The Great couch debate

added 5/2/2007 by Scott Barzilla

You can picture the typical scared Little Leaguer sitting at the plate with his bat on his shoulder. He doesn't take the bat off of his shoulder and hopes for the walk. Now, picture the same thing in your everyday third baseman. Is this cause for concern? Does having a player that would rather draw a walk than swing at a bad pitch make sense? These questions are vexing questions and depend greatly on which side of the fence you stand.

The two approaches are what we might call the traditional approach versus the empirical approach. Everyone knows where I stand on the issue, but I will try to be as even-handed as I possibly can. Both sides have their points and both sides have strong allies inside and outside the game. Even though I have been strongly in favor of the empirical approach I have tried to keep an open mind for the traditional.

Ironically, both sides have been accused of being arrogant. The traditionalists insist they don't need the numbers because they understand the game on a higher level. The empircalists consider those folks to be members of a flat earth society ready to harken baseball back to the Dark Ages. The truth is usually somewhere in between.

Of course, personality comes into play here as well. Often, I think it is odd that I am trained as a counselor and trained to deal in human emotions. Yet, here I am largely arguing for an empirical approach. I learned a great deal from coaching teenage girls this past year. I was ultimately in charge of deciding who would make the team, play, and where they would play. So, I am the general manager and coach of the team. More important than statistics are the relationships I've forged with the players. Each one is different and demand different things. It's the most challenging and rewarding thing I've done in my life.

One of the bulletin board posters talked about his tenure as a baseball coach. He let his assistant coaches do stats. I have no assistant coaches. Often, I would love to have someone do stats because it might help during a game. I remember on one occasion that someone told me a certain player had made sixteen errors in a match. This was news to me because I get so involved in every play that I don't count these things. It would have been nice to know.

This is where the empirical approach comes back into the fore. More and more baseball managers are using it. Eyewitness accounts are notoriously inaccurate. Police have problems with eyewitness testimony and we know from watching the game that our responses are often in part emotional. We are elated when the hometown guy gets a big hit. We are dejected, upset, or frustrated when he does not. These events are embedded in our memory and serve to distort our perspective.

Therefore, relying at least in part on numbers makes sense. Once we make that leap in logic, it only makes sense to continue to study numbers that correlate more strongly with what we are ultimately after. Simply put, this would be run production and run prevention. Usually, our eyewitness accounts jive with the empirical study. You don't need a stat geek like myself to tell you Arod is a very good hitter. The issue comes down when you have someone like Morgan Ensberg. The numbers and traditional eyewitness approaches don't agree.

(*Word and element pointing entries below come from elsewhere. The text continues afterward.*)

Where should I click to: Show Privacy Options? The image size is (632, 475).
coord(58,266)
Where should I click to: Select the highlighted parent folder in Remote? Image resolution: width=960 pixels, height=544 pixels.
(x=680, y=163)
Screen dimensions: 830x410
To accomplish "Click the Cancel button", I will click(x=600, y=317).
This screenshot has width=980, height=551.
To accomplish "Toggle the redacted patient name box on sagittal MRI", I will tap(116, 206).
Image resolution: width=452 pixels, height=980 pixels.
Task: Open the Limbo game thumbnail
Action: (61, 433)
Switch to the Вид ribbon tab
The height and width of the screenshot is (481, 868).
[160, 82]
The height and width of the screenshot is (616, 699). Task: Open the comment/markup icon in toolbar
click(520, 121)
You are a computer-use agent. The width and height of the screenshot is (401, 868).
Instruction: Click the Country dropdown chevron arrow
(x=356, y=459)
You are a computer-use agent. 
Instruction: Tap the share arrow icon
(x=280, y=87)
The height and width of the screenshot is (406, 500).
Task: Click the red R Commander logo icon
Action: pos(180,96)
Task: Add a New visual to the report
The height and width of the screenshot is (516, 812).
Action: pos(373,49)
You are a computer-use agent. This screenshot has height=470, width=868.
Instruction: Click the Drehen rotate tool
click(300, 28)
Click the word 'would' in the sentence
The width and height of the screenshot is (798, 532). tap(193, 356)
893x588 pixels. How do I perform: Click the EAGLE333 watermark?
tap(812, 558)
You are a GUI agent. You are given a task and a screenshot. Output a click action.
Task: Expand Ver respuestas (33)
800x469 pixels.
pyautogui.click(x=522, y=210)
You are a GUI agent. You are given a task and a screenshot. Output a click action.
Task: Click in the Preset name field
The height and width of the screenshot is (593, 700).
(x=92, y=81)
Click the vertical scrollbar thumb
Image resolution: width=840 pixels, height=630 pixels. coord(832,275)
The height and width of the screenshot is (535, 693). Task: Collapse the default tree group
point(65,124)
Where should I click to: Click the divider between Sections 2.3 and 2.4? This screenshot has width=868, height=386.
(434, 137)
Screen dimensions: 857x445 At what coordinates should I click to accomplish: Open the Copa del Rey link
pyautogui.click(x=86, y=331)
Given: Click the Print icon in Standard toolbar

I find myself being more and more in the middle on the issue. Any idiot can see that Ensberg isn't very aggressive at the plate. Everyone notices when he fails to drive a run in. Sometimes he takes a free pass instead and sometimes he looks a strike three. We could look at this behavior as being scared, being selfish, or the mark of a disciplined hitter. Having weaker hitters hitting behind him obviously plays a role in this.

The lesson I learned very quickly in the coaching process was that I could bang my head over what my players couldn't or wouldn't do. I could drill them over and over again on those things. I could yell and scream about the things they weren't doing. Sadly, none of these methods would be successful. At the end of the day it made a lot more sense to focus on what they could do and develop that. Somehow, I just don't see baseball and volleyball being that different in this regard.

One of the things that empirical data does indicate is that most baseball players do not change their approach to hitting much after entering the big leagues. Sure, they'll be more refined as they continue, but a free swinger will always be a free swinger and the picky "nerd" will always be the picky "nerd." You can bang your head about that, but all you will do is take more aspirin.

The final result of the debate is that you have some that believe Ensberg should sit or be traded while others believe he should continue on as is. Those on the trade Ensberg side should be aware of what they are dealing. There are places where patience at the plate come in handy. If they acknowledge the patience and its value and still want him traded I will not object. It would just be a shame to throw the baby out with the bath water.